## 読解文

-- -- --

ROCK FIREBALL COLUM by NANATETSU Vol.44

 わしの良きライバルっつうか同胞っつうか、「ガンコ8鉄」なるお方のコーナーもスタートと同時に好評を博しておるようじゃのお。 うむ、わしからもエールを送ろう。 わしも老けこんではいられんな! 8鉄殿はむかし懐かしいロッカー、ミュージシャン、ブームに照準を合わせて実に深〜く掘り下げた内容で迫っておられるが、それではわしの方は、一丁かる〜いノリでかつての音楽ファンに支持されていた日本の習慣や環境の中から、現代にぜひ復活してほしいヤツをピックアップしてみようかのお。
 ここんとこの音楽ファンを取り巻く環境を考えてみると、ネットを介して急速に便利になったが、情報の供給過剰状態であり、自力で想像力、創造意欲、音楽に携わることへの楽しさを駆り立てることの出来る身近でお手軽な外環境やサービスが無くなってしまったような気がするのじゃ。 またハードなマニアとビギナーにはよろしいが、どうもその中間、つまりナッソーやブルースウェードシューズの魅力にハマリ始めて、本格的なロック・ライフにターボが入ったような「ロックフリーク予備軍」たちにとっては、現代のネット社会は巨大な迷路のようなシステムにも思えるのじゃ。 多くのフリーク予備軍こそ、近未来のシーンを作り上げる存在なので、彼らをうまく誘導出来そうなかつての習慣や環境をピックアップしてみよう。 サウンド・リバイバルっつうのは割と頻繁に起こるので、それならばその時代の習慣や環境を復活させても悪くはなかろう!

-- -- --

## データ内容
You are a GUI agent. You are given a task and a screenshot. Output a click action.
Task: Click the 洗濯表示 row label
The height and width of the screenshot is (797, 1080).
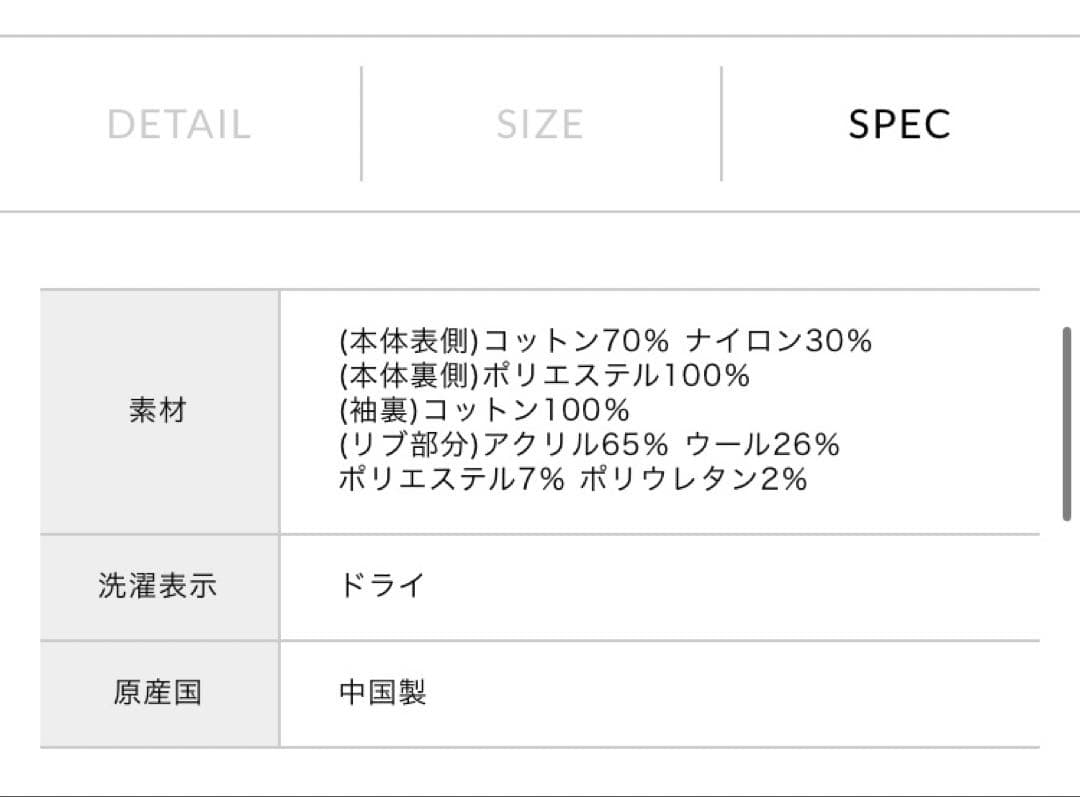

-- -- --

## 実施事項
A. 読解文において、8鉄殿が照準を合わせているとされる対象は何ですか。
B. 読解文の「多くのフリーク予備軍こそ、近未来のシーンを作り上げる存在なので、彼らをうまく誘導出来そうなかつての習慣や環境をピックアップしてみよう。」という一文を英語に訳してください。
C. 音楽ファンを取り巻く環境を論じた読解文の続きを、最後の一文の後から書いてください。

## 解答一覧
A. むかし懐かしいロッカー、ミュージシャン、ブームです。

B. It is the many would-be rock freaks who will shape the scene of the near future, so let me pick out some past customs and environments that seem likely to guide them well.

C.
ロックフリーク予備軍たちに捧ぐ!
 蘇れ!レコードショップのガンコオヤジと太っ腹精神!


◆◆◆ ミュージックショップについて ◆◆◆
 まずは、ネット時代の煽りを食って衰退気味の街のミュージックショップについてじゃ。 何もショップに出かけていかんでも、興味のある曲はネットでダウンロード出来る時代だし、知りたい情報もネット検索で瞬時にして知りたくもないコトまでドウゾってのが現代じゃ。 それぐらいはわしだって知っとるぞ! でもな、何だか情報量が多すぎて、シラミツブシをやっとるうちに、本当に知りたいことを忘れてしまい、ビミョーに焦点がズレた結果に甘んじてしまう場合が多い。 焦点がズレル程度ならまだいいが、気が付いてみたら全然関係のないページを閲覧していた、なんつった経験は諸君もあるじゃろう。 こーいうのは「フリーク予備軍」のための教育システムとしてはいいのか、悪いのか、よお分からん。

 さてと、ここでわしが復活を望むのは、かつては街のレコードショップによくおった
ガ・ン・コ・オ・ヤ・ジ じゃ。
 いや、これは冗談ではないぞ! 昔はいたんじゃよ、話しかけたらひっぱたかれそうなオヤジが。 「ロックを語らせたら日本一」「クラシックと心中の人生に悔いなし」なんつった顔をしたオヤジが。 実際わしも青二才の頃はこうしたオヤジによおどやされたもんじゃ。 「○○が欲しいだとお〜?その前に△△を聞けアホンダラ!」とか「オマエみたいな若造が聞くレコードはうちにはねえ!」とか。 腹が立ったわしは「チキショー、このクソジジイ〜。いつかとっちめてやる!」って猛勉強してからリベンジに行ったもんじゃ。 随分と返り討ちにあったものの、見返してやりたくなる身近なライバルがおらんと人は成長せんのじゃ。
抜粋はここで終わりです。